Precisão técnica e segurança da informação são os requisitos mínimos que um escritório como o Demarest exige de qualquer ferramenta de IA jurídica.
Em um painel realizado na sede do escritório, Isabela Ferrari, advogada tributarista, e Victor Novis, advogado especializado em comércio internacional e aduaneiro, compartilharam o que a tecnologia já entrega, onde ainda falha e quais avanços concretos fariam diferença real na rotina de quem atua no mais alto nível do Direito brasileiro.
O Demarest é um dos maiores escritórios de advocacia do Brasil, presente em práticas que exigem máxima precisão técnica e confidencialidade rigorosa.

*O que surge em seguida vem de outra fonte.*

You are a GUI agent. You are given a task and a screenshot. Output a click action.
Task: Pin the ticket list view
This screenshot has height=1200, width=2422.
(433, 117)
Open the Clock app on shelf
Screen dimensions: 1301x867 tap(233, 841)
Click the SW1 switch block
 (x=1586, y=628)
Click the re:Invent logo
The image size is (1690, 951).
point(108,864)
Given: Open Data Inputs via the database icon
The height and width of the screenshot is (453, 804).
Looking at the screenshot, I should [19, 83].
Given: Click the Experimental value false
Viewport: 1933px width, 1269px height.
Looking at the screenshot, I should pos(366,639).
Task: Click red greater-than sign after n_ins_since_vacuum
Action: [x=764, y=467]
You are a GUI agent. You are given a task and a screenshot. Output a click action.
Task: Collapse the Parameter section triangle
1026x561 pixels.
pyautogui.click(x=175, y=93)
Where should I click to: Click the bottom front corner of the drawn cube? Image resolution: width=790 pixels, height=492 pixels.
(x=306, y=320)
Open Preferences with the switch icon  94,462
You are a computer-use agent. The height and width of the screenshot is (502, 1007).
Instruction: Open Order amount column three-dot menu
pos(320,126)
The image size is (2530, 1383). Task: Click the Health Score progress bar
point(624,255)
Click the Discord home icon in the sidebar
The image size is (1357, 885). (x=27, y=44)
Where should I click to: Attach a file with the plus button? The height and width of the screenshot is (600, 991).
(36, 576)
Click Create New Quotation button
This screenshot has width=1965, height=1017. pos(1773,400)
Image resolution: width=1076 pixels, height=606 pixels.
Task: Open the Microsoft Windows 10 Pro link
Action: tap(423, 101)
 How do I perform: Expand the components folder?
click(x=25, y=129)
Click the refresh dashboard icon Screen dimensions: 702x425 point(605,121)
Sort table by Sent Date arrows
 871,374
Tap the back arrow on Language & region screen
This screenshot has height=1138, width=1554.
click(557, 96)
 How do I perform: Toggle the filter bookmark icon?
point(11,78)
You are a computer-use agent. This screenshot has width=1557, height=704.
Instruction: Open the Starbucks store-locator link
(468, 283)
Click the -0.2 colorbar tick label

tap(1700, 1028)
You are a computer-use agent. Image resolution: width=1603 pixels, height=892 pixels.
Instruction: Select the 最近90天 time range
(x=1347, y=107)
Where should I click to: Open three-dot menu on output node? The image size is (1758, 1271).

Como a IA jurídica transformou a rotina de trabalho no Demarest
O que a IA mudou de forma concreta no dia a dia de vocês?
Isabela Ferrari: Hoje é impossível pensar em rotina de trabalho sem o uso de inteligência artificial. O Demarest tem diretrizes claras sobre quais ferramentas podem ser usadas, com foco total em segurança da informação e sigilo dos clientes. Dentro desses limites, a IA ajuda muito em tarefas mecânicas: organizar ideias, estruturar e-mails, catalogar assuntos novos. Para o trabalho jurídico mais denso, ela funciona como uma assistente na estruturação de peças processuais.
Victor Novis: A inteligência artificial mudou absolutamente tudo. Como a escrita e a linguagem são as ferramentas de trabalho do advogado, erros de português ou concordância podem prejudicar a imagem junto a clientes exigentes. Por isso, uso a inteligência artificial para revisar petições e textos, garantindo que o material final esteja impecável. Na pesquisa jurisprudencial, a Inspira tornou-se essencial: meu trabalho envolve decisões estaduais e municipais, que são vastas e dispersas. A ferramenta mapeia e categoriza essas decisões em diferentes níveis do Judiciário, algo que seria impossível fazer manualmente.
Novas habilidades dos profissionais
Trabalhar com IA desenvolveu competências que vocês não esperavam?
Victor Novis: A relação com a inteligência artificial demanda um olhar cético. Ela deve ser usada como ferramenta de suporte e revisão, não de aprendizado. Profissionais experientes conseguem extrair valor dessa tecnologia, pois validam o conteúdo gerado com facilidade. Para quem está no início da carreira, no entanto, o perigo é maior: sem bagagem técnica, é difícil notar erros ou informações inventadas. Soma-se a isso a tendência que essas ferramentas têm de tentar agradar o usuário. Ao serem confrontadas, elas mudam de posição prontamente, o que compromete a credibilidade. O ideal é que a inteligência artificial admitisse quando um assunto é inconclusivo ou controverso, em vez de insistir em respostas que podem estar erradas.
Isabela Ferrari: Concordo inteiramente com o Victor. O conceito central é criticidade. Não somos treinados pela IA, somos nós que precisamos treiná-la para que ela entregue o que precisamos. O advogado precisa de uma postura ativa e de questionamento constante sobre as respostas geradas, sem nunca deixar de recorrer às fontes formais e ao estudo aprofundado.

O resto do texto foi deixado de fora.